Fui hacia a la ventana para correr las cortinas, al hacerlo, una luz blanca entró de manera abrupta iluminando toda la habitación. Aquella luz tan intensa me obligó a cerrar los ojos, me di la vuelta y me dirigí al espejo de cuerpo completo que estaba a un lado de mi cama, observé mi rostro detenidamente. Mi cabello, que en aquel entonces lo llevaba un poco largo, estaba todo enmarañado, como si un ave hubiese querido hacer su nido en él; mis ojos color miel, era lo que más me gustaba, estaban rojos por la luz que me dio directamente; mi nariz recta y pequeña hacía que me viera mucho más joven; mis labios delgados y rosados, era otra de las partes de mi rostro que me gustaban, lucían más por el tono blanco de mi piel.


Me quité el pijama y pude contemplar mi cuerpo, era delgado y bastante blanco, no me gustaba mucho mi físico, en varias ocasiones traté de hacer ejercicio para marcar más los músculos, pero nunca lo conseguía, era demasiado perezoso.


Tomé una toalla del armario y salí de mi habitación para ir a ducharme, pues el tiempo pasaba rápido y no quería que se me hiciera tarde porque me estresaba.
Al regresar, llevaba la toalla envuelta en la cintura.

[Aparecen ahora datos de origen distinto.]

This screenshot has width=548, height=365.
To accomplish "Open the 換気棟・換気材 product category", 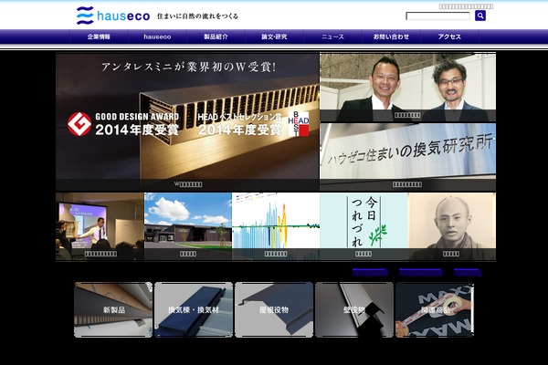I will coord(194,309).

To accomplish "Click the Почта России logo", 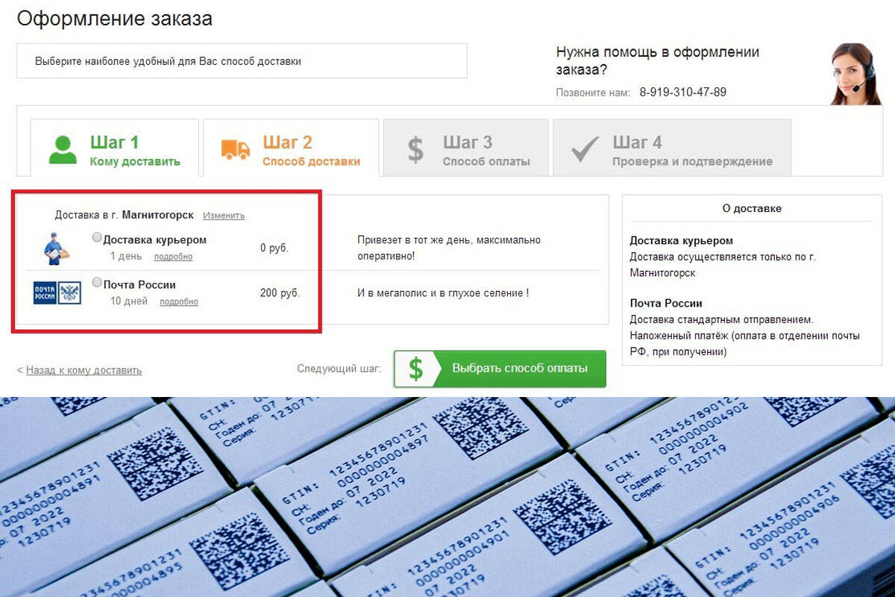I will [57, 293].
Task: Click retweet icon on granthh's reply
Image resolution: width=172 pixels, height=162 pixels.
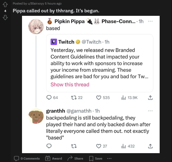Action: (x=74, y=146)
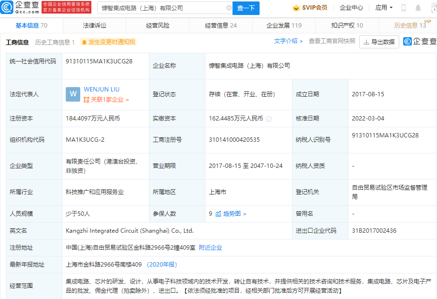Click the Qcc.com logo icon

7,8
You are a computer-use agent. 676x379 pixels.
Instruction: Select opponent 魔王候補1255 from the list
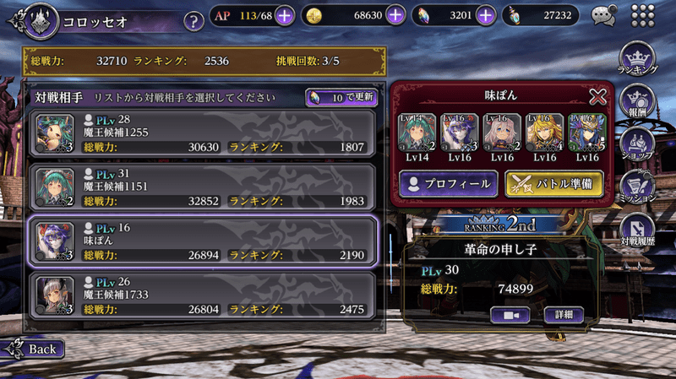tap(202, 134)
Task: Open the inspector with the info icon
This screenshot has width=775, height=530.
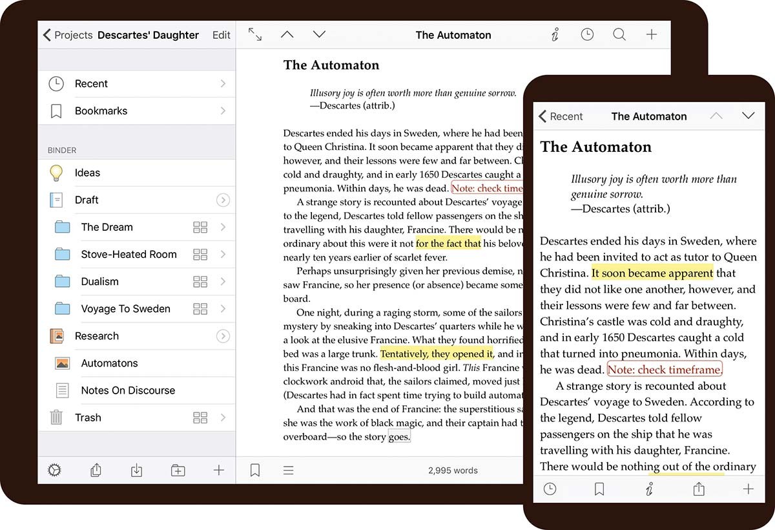Action: [x=554, y=34]
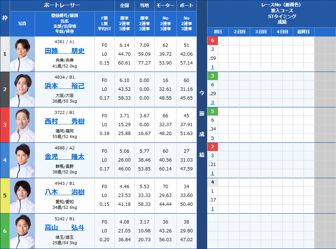336x249 pixels.
Task: Open 西村秀樹's 初日 race result link
Action: coord(212,137)
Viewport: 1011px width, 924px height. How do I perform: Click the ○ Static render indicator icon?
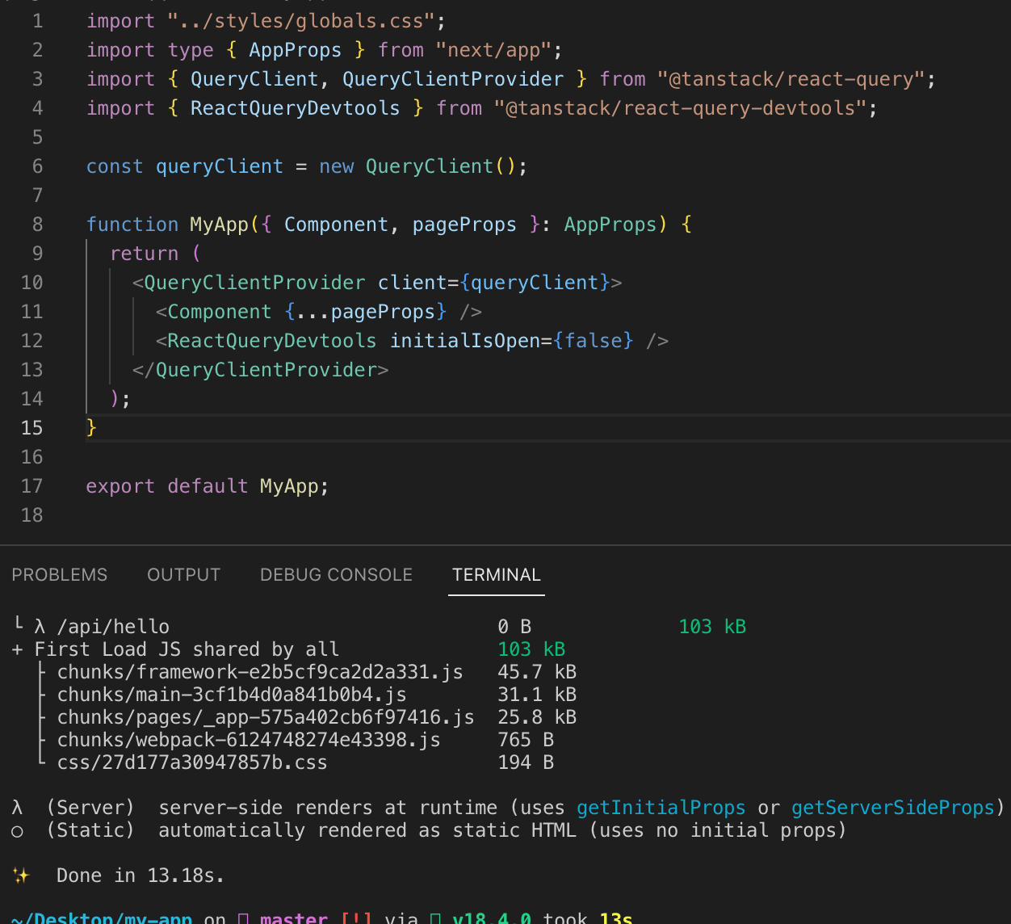click(x=17, y=830)
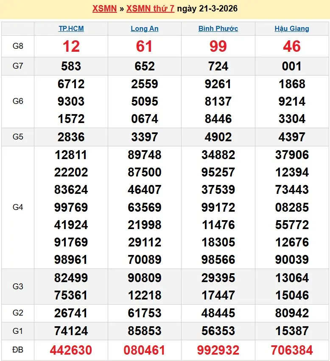330x361 pixels.
Task: Open the Bình Phước province link
Action: pos(218,29)
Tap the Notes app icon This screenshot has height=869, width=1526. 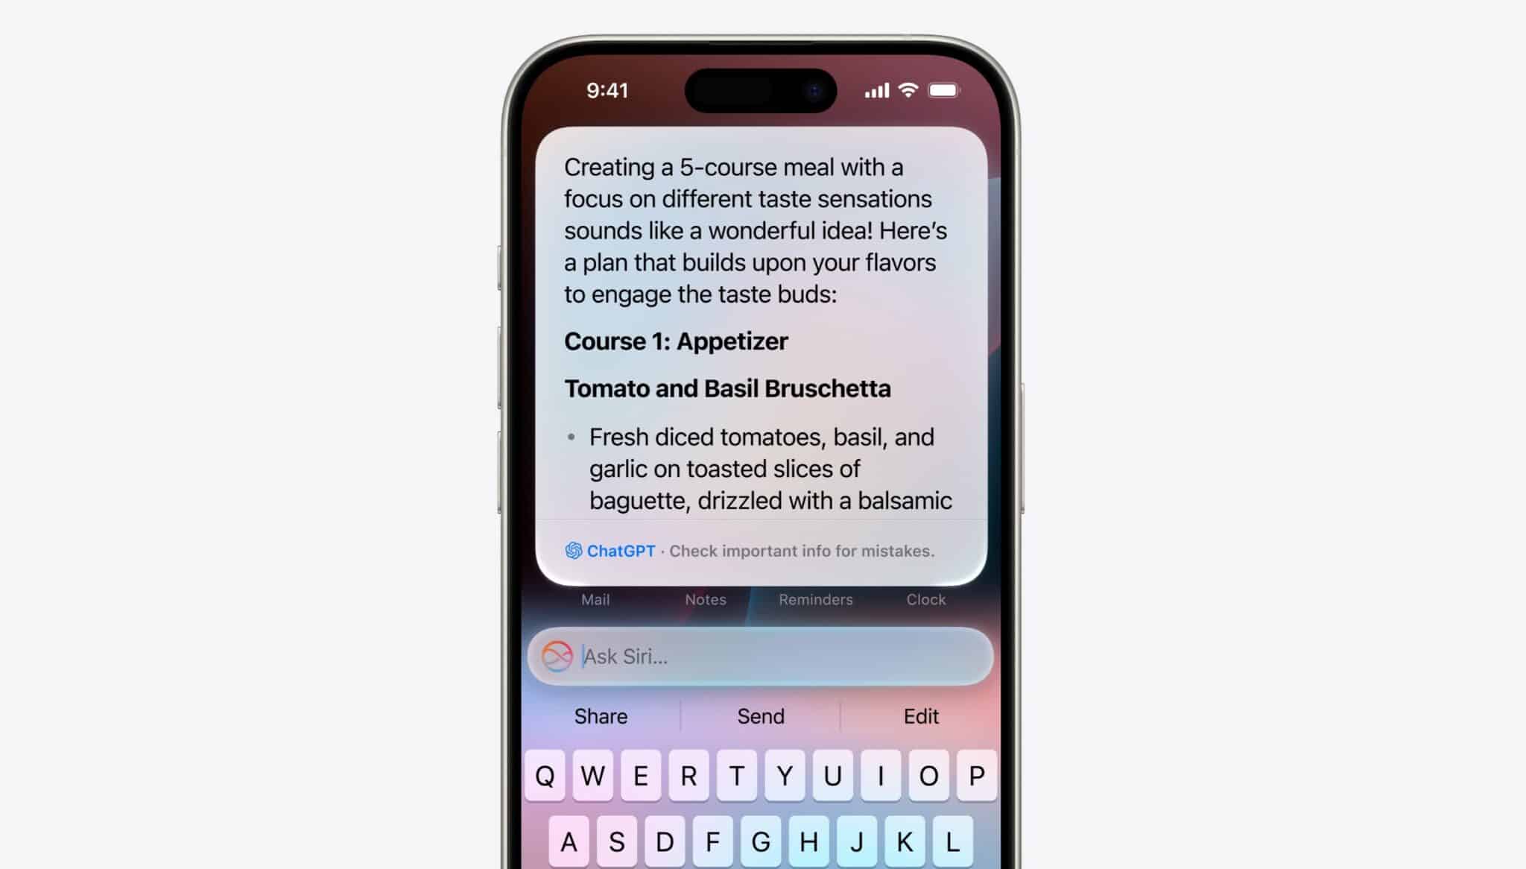tap(706, 598)
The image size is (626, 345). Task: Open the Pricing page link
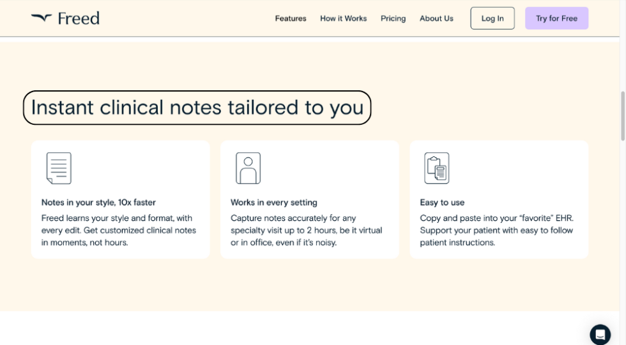point(393,19)
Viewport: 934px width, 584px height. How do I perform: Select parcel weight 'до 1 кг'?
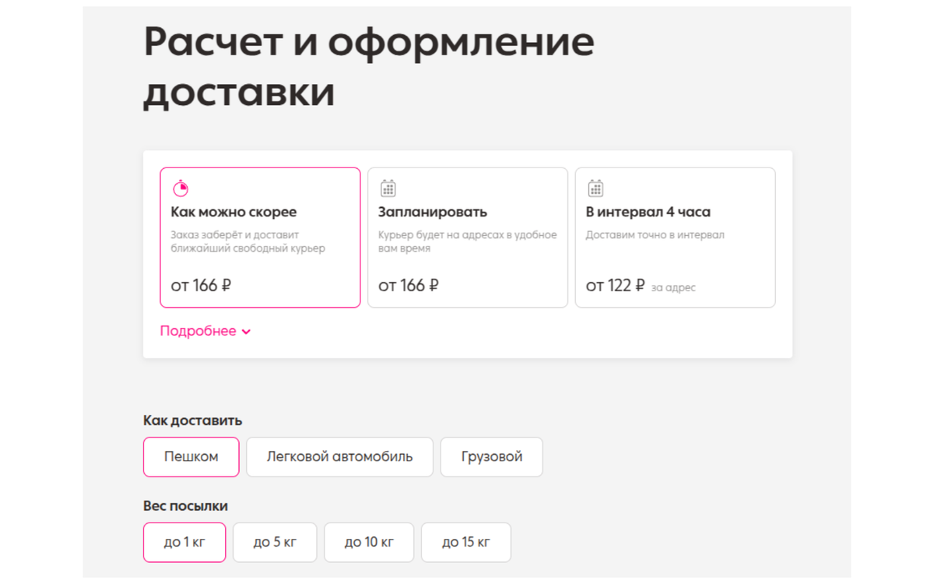click(184, 542)
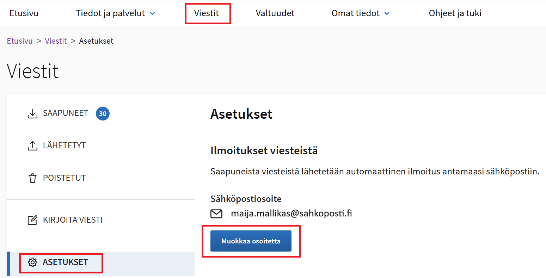Open the Lähetetyt sent folder

[64, 146]
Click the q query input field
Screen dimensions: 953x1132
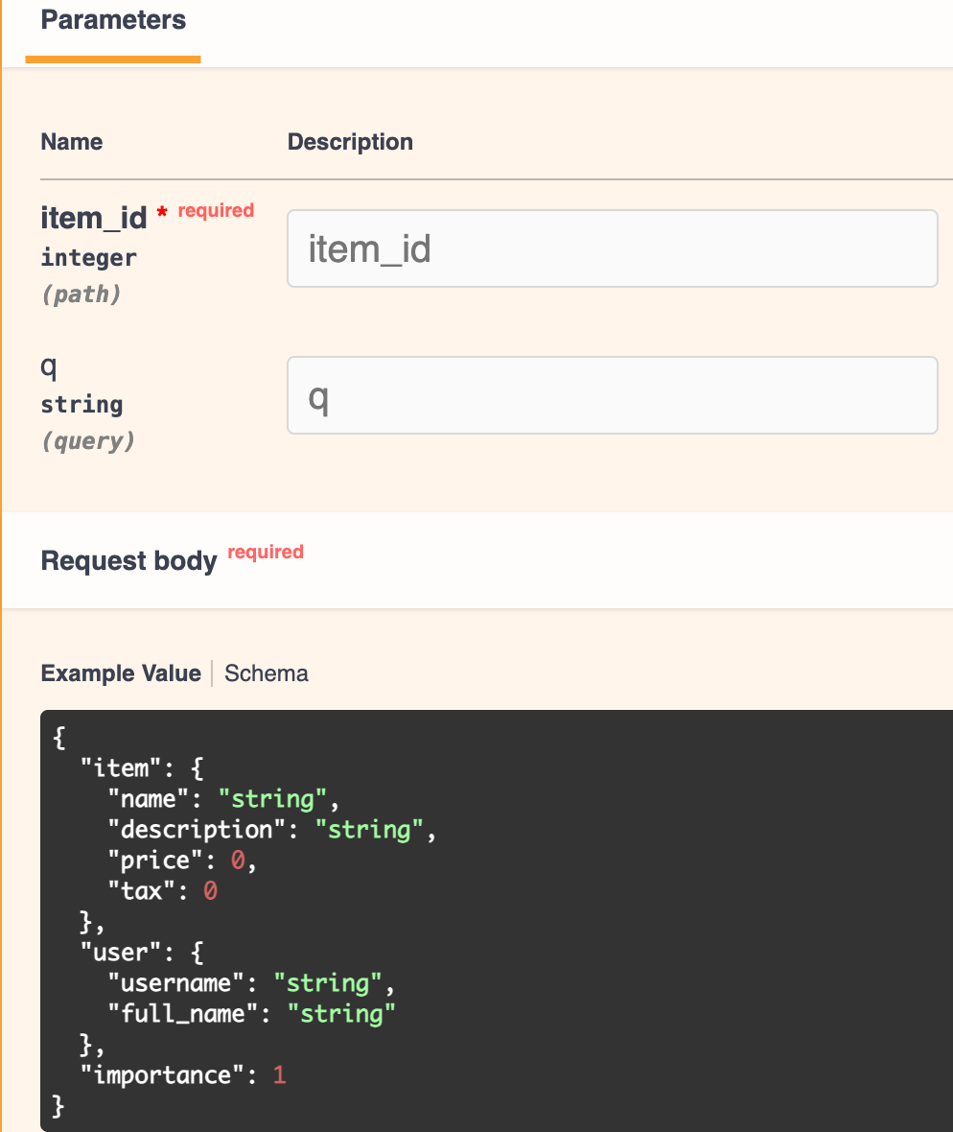click(x=612, y=395)
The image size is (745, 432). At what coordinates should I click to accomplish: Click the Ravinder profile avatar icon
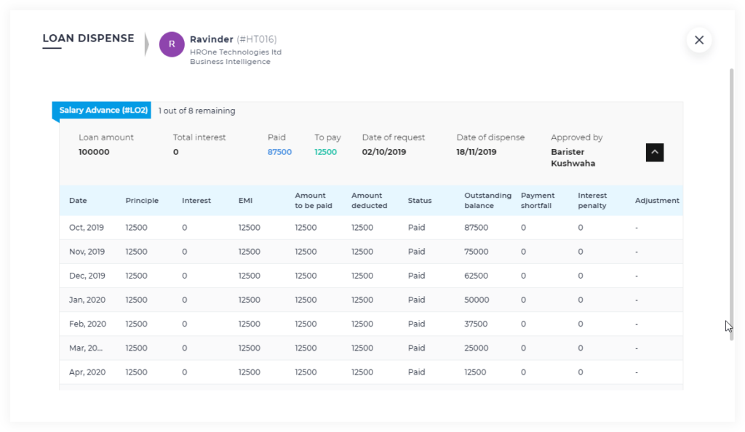click(172, 44)
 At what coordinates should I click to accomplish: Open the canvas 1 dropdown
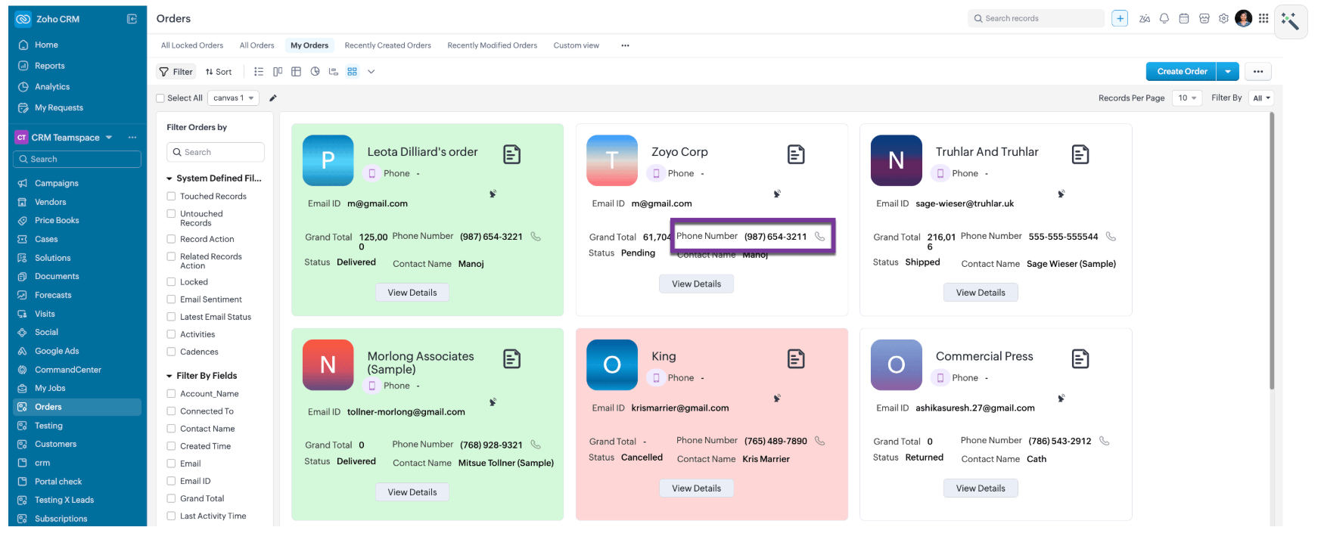coord(233,98)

Mi madre ya había dejado el uniforme sobre la cama, lo vi detalladamente y me gustó. Era un pantalón beige, una camisa blanca, el chaleco era color azul rey, el saco era verde claro y los zapatos cafés.


Mientras me vestía puse un cedé en el estéreo que tenía en el escritorio, era mi disco favorito, puse la pista número dos que se llamaba "Ópalo Negro", la canción comenzó a sonar y yo no pude evitar cantar y bailar. Era una canción tan llena de magia, con un sonido tan único, pero al mismo tiempo era triste, nunca pude explicar lo que me hacía sentir.


Volví a mirarme al espejo, para arreglar mi cabello, decidí peinarlo hacia el lado derecho, lo alboroté un poco y le puse crema para peinar.


Me encontraba haciendo esto, cuando un intenso frío se apoderó de mi cuerpo, me estremecí tanto cuando en el espejo se reflejó la sombra de una mujer, no pude distinguir bien sus rasgos, solo escuché que susurraba algo, lo poco que logré entender era: "Ten cuidado, no puedes confiar en nadie."


Puse los ojos como plato cuando escuché eso, me di la vuelta para tratar de ver si había alguien detrás de mí. Mi sorpresa fue que, al hacerlo, no había nadie. Rápidamente tomé la mochila que estaba sobre la cama y salí de mi habitación.